[[ SOURCE INFORMATION open ]]

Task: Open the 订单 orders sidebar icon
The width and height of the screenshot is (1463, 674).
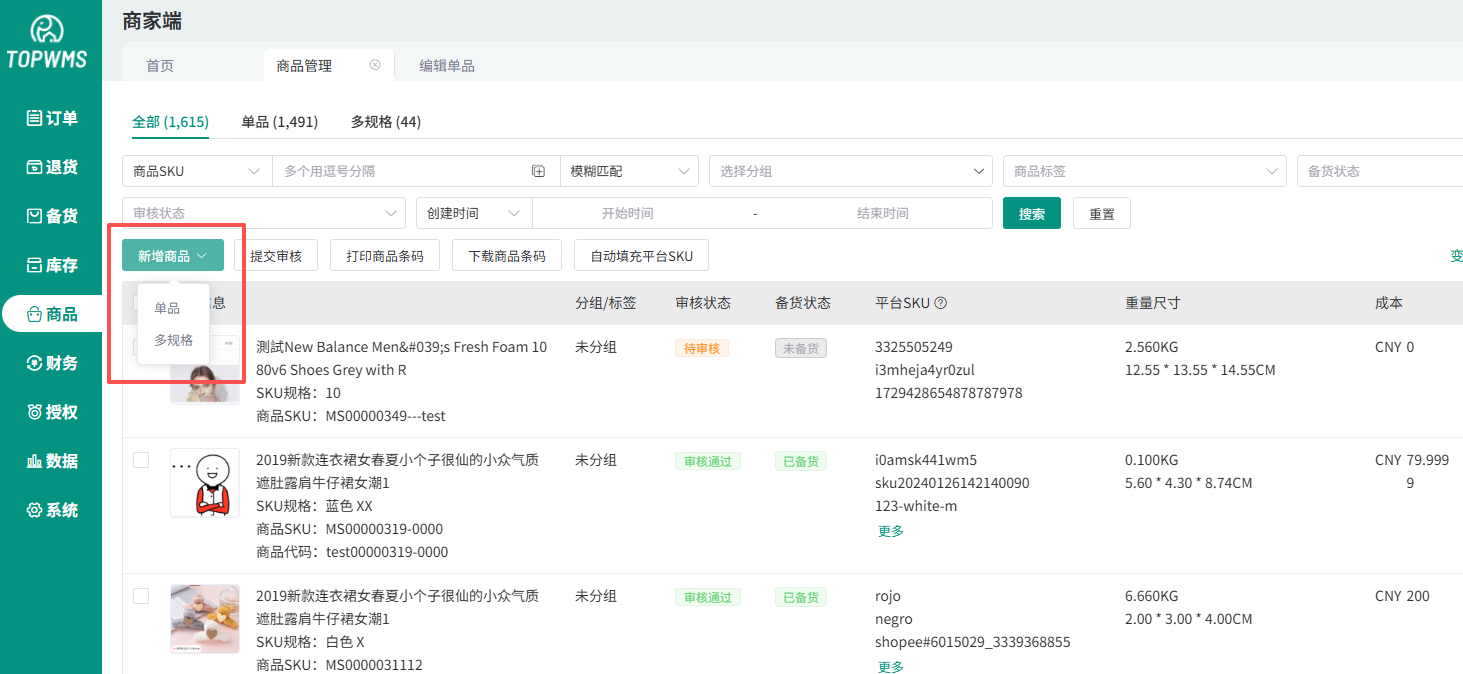Action: 34,118
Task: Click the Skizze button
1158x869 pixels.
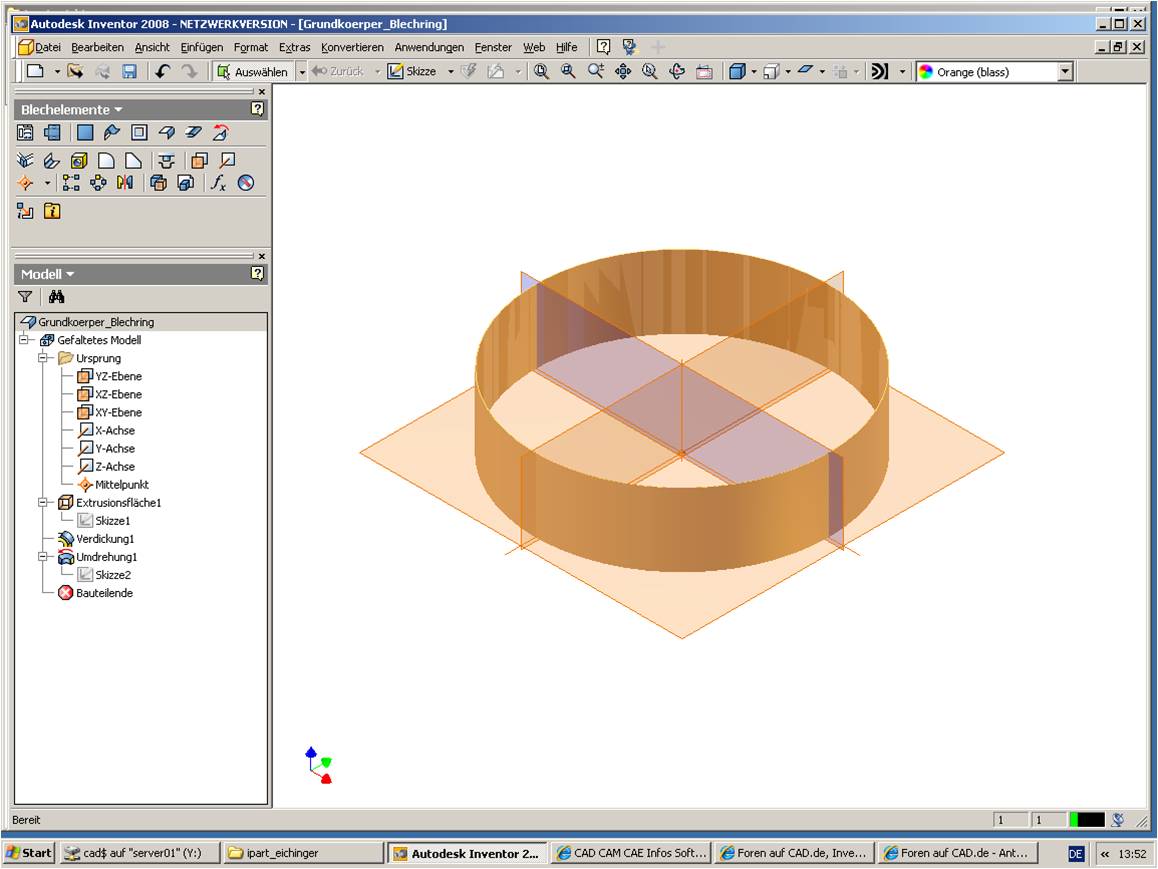Action: tap(412, 72)

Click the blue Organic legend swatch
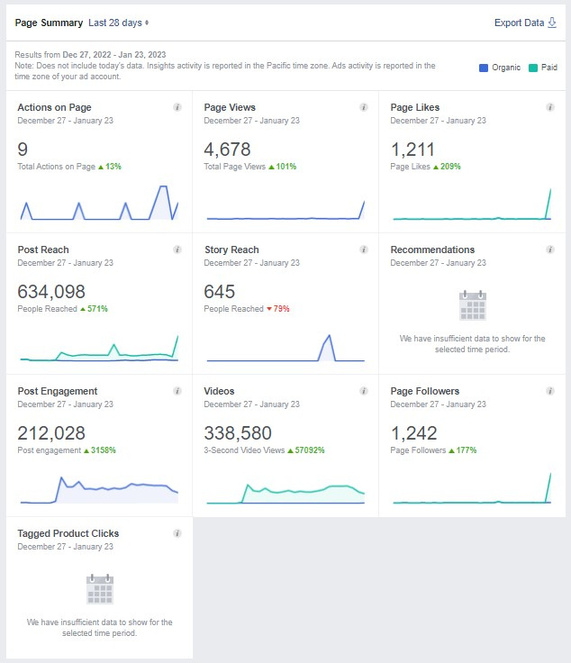coord(483,68)
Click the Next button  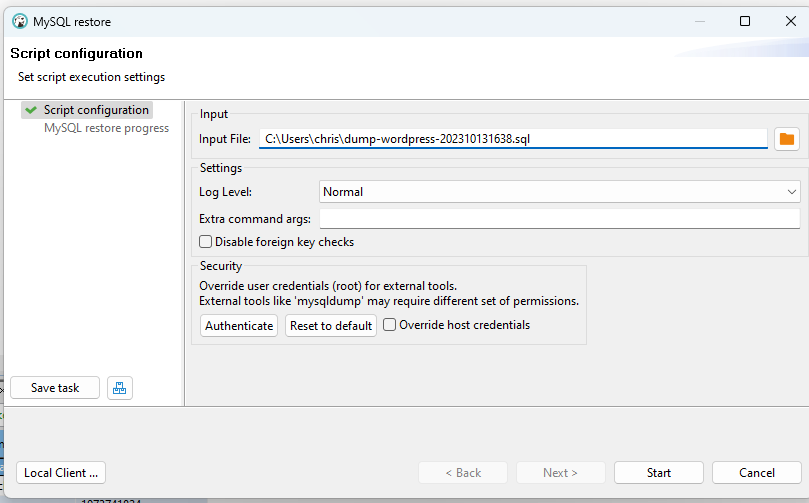560,473
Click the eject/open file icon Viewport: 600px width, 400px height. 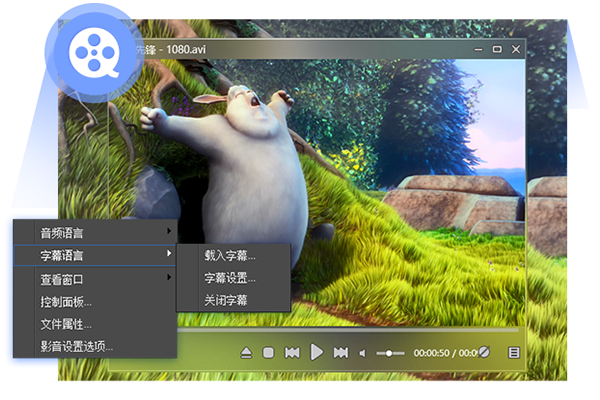coord(246,353)
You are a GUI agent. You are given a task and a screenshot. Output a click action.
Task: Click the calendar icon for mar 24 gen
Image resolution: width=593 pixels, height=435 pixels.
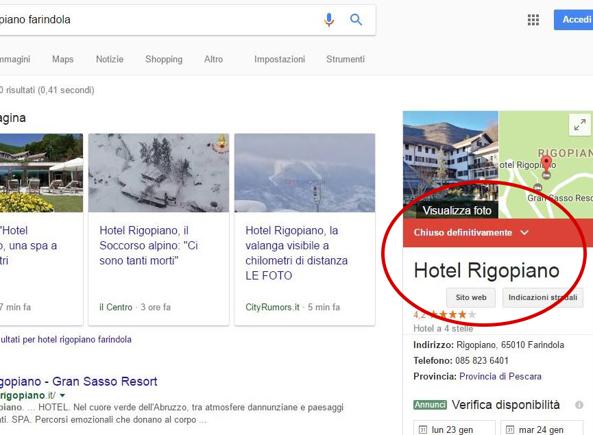(510, 430)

[[ SOURCE INFORMATION closed ]]

### THE PROBLEM
Return the line containing "You are a GUI" and every line after it through the end of the records above, exactly and nothing else, but not the pictures.

### WRITTEN SOLUTION
You are a GUI agent. You are given a task and a screenshot. Output a click action.
Task: Click the calendar icon for mar 24 gen
Image resolution: width=593 pixels, height=435 pixels.
(510, 430)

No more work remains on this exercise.